Work to complete: Copy out, precisely as given, the lines from the line with "Instruction: Click the" to the end of the entries that follow.

Record set:
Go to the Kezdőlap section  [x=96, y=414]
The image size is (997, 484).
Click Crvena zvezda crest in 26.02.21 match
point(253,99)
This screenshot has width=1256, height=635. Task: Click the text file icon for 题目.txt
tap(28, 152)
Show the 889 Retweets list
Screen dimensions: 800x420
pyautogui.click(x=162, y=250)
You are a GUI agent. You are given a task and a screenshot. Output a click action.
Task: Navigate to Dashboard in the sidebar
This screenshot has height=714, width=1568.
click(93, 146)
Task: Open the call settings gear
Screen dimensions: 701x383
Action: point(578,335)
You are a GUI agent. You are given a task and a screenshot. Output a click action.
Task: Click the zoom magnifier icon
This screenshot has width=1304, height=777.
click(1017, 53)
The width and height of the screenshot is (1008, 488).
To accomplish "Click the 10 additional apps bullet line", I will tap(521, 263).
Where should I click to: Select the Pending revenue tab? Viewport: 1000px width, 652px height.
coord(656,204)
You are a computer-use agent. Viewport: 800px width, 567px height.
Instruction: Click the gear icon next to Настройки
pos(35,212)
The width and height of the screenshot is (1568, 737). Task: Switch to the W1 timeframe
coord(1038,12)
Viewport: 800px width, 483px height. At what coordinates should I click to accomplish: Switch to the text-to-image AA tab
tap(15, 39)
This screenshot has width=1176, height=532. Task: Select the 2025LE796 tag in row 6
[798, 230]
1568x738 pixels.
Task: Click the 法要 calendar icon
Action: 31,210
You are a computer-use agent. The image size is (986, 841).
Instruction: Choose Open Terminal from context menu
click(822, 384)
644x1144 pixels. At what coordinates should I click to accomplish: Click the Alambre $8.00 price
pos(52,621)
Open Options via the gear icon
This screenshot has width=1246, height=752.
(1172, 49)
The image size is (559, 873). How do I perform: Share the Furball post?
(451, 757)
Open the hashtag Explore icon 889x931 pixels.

Result:
Instruction: Click the gear icon next to Настройки
pos(35,212)
The width and height of the screenshot is (1568, 737). Task: Switch to the W1 timeframe
coord(1038,12)
Viewport: 800px width, 483px height. At what coordinates should I click to accomplish: Switch to the text-to-image AA tab
tap(15, 39)
This screenshot has width=1176, height=532. Task: Select the 2025LE796 tag in row 6
[798, 230]
1568x738 pixels.
Task: Click the 法要 calendar icon
Action: 31,210
You are a computer-use agent. The image size is (986, 841).
Instruction: Choose Open Terminal from context menu
click(822, 384)
644x1144 pixels. At what coordinates should I click to accomplish: Click the Alambre $8.00 price
pos(52,621)
Open Options via the gear icon
This screenshot has width=1246, height=752.
(1172, 49)
The image size is (559, 873). How do I perform: Share the Furball post?
(451, 757)
Open the hashtag Explore icon 889x931 pixels.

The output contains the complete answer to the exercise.